Just over a year after lining up another $3.4 billion to keep developing new tools and technologies toward its long-standing goal of honing our knowledge of human health and disease, the Chan Zuckerburg Initiative is breaking new ground—literally.
The philanthropic initiative announced Thursday that it has chosen Chicago as the first outpost of its CZ Biohub Network, a long-term project that received $1 billion of the late 2021 pledge and will see CZI build new biomedical research centers beyond its San Francisco headquarters.
CZ Biohub Chicago will focus specifically on developing new technologies equipped with sensors and probes that can draw out high-resolution biological information from the human body at a molecular level. That information will give researchers an up-close look at inflammation and malfunctioning immune cells—both of which can contribute to diseases like cancer, Alzheimer’s and more but which can also be harnessed and used as treatment for those same conditions.
“This institute will embark on science to embed miniaturized sensors into tissues that will allow us to understand how healthy and diseased tissues function in unprecedented detail,” Priscilla Chan, M.D., said in the release, adding that improving that understanding will give researchers a better idea of “what goes wrong in disease and how to fix it.”
“This might feel like science fiction today, but we think it’s realistic to achieve huge progress in the next 10 years,” added Chan, who is co-founder and co-CEO of CZI alongside her husband, Meta CEO Mark Zuckerberg.
The work at CZ Biohub Chicago will rely on collaborations between the institute’s researchers and those from the nearby University of Chicago and Northwestern University as well as the University of Illinois Urbana-Champaign.
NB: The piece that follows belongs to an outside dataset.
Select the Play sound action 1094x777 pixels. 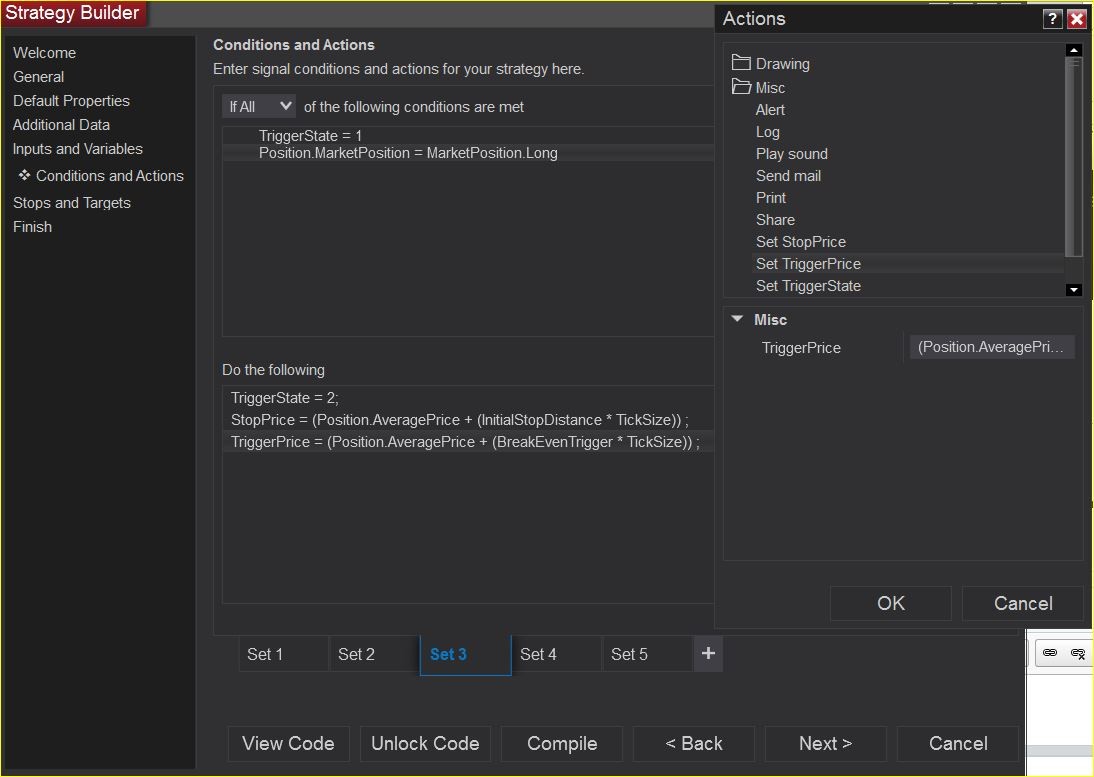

The site will be led by Shana Kelley, Ph.D., a professor of chemistry and biomedical engineering at Northwestern, who said in the statement that the center’s goal “has large engineering challenges to surmount and is wildly, but not impossibly, ambitious.”
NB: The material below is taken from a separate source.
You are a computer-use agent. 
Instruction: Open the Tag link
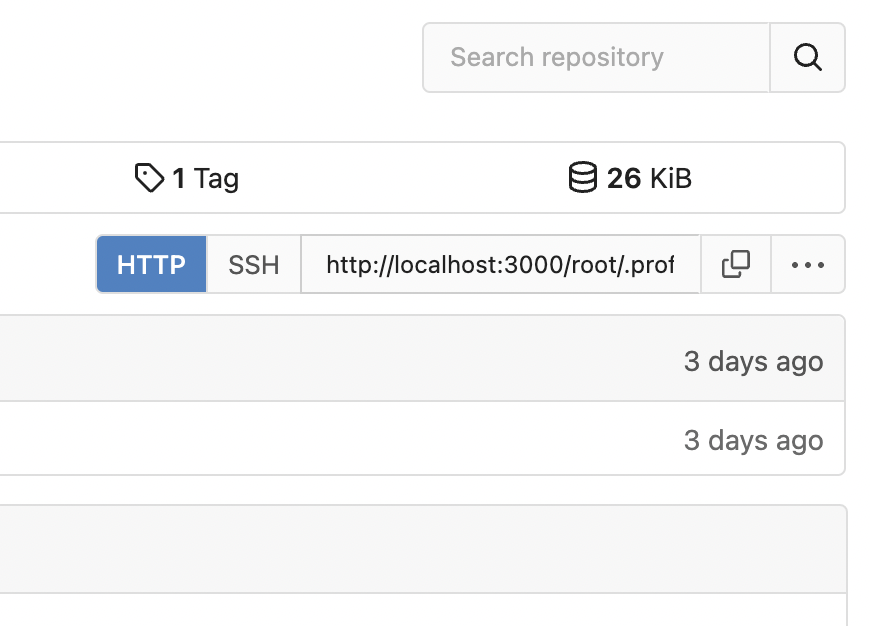click(x=216, y=179)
“This immense scientific challenge requires bringing together researchers and technologists in new ways to accomplish great science that isn’t done in conventional environments,” Zuckerberg said. “The powerful collaborative model of the San Francisco Biohub has shown us that cross-disciplinary science leads to breakthroughs, and this integrated research model is a key part of how we’ll move towards curing, preventing or managing all disease by the end of the century.”
The Illinois group secured the inaugural spot in the biohub network after a yearlong selection process that included 57 other applicants, Illinois Gov. J.B. Pritzker’s office said in an announcement of its own.
A quarter of the allotted $1 billion of the CZ Biohub Network funds will go to the Chicago site, according to Forbes. In addition to that $250 million, the governor’s office said it has committed another $25 million in state support.
This first extension of CZI’s biohub comes several years after the initial San Francisco site was set up in 2016 in collaboration with Stanford University and the University of California’s outposts in Berkeley and San Francisco. In that time, the center’s researchers have built whole-organism cell atlases of humans and several small animals, and their ongoing work to spot emerging infectious disease outbreaks gave the state of California a leg up in its response to the onset of the COVID-19 pandemic.
Besides the CZ Biohub Network pledge, the $3.4 billion in funding announced in 2021 set aside between $800 million and $1 billion for the original biohub, with an aim of extending its operations for at least another decade. The remaining millions went toward the establishment of two new R&D facilities: the Chan Zuckerberg Institute for Advanced Biomedical Imaging and the Kempner Institute for the Study of Natural and Artificial Intelligence, the latter of which is based at Harvard and is named for Zuckerberg’s mother.